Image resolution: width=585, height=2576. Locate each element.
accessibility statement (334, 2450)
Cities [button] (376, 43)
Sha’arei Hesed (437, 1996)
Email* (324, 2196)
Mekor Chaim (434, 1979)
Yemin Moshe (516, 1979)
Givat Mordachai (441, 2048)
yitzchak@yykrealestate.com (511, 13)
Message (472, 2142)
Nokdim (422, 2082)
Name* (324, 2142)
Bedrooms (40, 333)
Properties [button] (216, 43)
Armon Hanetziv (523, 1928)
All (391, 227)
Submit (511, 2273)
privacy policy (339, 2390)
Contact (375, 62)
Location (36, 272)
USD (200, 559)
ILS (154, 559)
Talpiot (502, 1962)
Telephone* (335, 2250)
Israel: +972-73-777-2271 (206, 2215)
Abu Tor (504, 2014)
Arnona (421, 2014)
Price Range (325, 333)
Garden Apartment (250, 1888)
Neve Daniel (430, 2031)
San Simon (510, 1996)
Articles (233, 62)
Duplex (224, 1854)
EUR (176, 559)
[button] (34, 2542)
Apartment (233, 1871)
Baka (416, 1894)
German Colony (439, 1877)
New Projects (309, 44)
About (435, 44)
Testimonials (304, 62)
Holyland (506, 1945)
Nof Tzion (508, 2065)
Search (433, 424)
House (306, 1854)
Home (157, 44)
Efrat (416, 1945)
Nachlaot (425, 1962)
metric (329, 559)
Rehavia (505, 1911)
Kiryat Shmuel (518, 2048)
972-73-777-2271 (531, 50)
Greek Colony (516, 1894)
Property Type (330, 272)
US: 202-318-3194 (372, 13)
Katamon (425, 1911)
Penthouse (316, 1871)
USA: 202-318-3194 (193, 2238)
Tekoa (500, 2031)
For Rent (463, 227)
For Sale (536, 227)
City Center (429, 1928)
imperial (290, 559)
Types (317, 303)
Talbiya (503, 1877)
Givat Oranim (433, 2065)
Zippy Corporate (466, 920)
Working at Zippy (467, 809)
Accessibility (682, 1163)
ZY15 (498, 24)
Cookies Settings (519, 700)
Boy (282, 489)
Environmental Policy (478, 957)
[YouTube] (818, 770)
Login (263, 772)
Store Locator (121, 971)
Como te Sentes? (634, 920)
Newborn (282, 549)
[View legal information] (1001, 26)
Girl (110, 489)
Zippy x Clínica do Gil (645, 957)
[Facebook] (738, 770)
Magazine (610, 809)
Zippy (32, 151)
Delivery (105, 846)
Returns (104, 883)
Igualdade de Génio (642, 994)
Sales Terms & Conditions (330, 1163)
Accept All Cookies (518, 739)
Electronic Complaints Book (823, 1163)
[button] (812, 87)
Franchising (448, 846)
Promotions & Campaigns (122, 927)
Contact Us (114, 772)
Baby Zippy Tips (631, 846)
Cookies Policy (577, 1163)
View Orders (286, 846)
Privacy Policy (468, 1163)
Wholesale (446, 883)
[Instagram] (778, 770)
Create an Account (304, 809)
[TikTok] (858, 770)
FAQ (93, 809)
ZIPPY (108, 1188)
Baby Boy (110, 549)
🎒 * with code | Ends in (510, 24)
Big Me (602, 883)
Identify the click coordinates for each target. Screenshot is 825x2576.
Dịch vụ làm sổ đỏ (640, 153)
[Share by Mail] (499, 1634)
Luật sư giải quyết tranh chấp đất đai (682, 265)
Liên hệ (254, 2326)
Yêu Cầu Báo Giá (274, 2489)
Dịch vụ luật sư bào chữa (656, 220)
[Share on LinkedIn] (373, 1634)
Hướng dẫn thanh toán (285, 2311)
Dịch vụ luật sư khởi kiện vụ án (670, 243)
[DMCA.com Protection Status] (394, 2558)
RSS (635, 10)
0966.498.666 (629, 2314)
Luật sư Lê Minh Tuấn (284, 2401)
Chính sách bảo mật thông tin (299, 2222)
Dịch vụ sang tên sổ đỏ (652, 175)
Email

**Exercise aim**
What is needed is an exact copy of the entries above, from the first line through the line holding "Talpiot (502, 1962)", with both of those lines kept; please give nothing else.

**Response area**
Image resolution: width=585, height=2576. Locate each element.
accessibility statement (334, 2450)
Cities [button] (376, 43)
Sha’arei Hesed (437, 1996)
Email* (324, 2196)
Mekor Chaim (434, 1979)
Yemin Moshe (516, 1979)
Givat Mordachai (441, 2048)
yitzchak@yykrealestate.com (511, 13)
Message (472, 2142)
Nokdim (422, 2082)
Name* (324, 2142)
Bedrooms (40, 333)
Properties [button] (216, 43)
Armon Hanetziv (523, 1928)
All (391, 227)
Submit (511, 2273)
privacy policy (339, 2390)
Contact (375, 62)
Location (36, 272)
USD (200, 559)
ILS (154, 559)
Talpiot (502, 1962)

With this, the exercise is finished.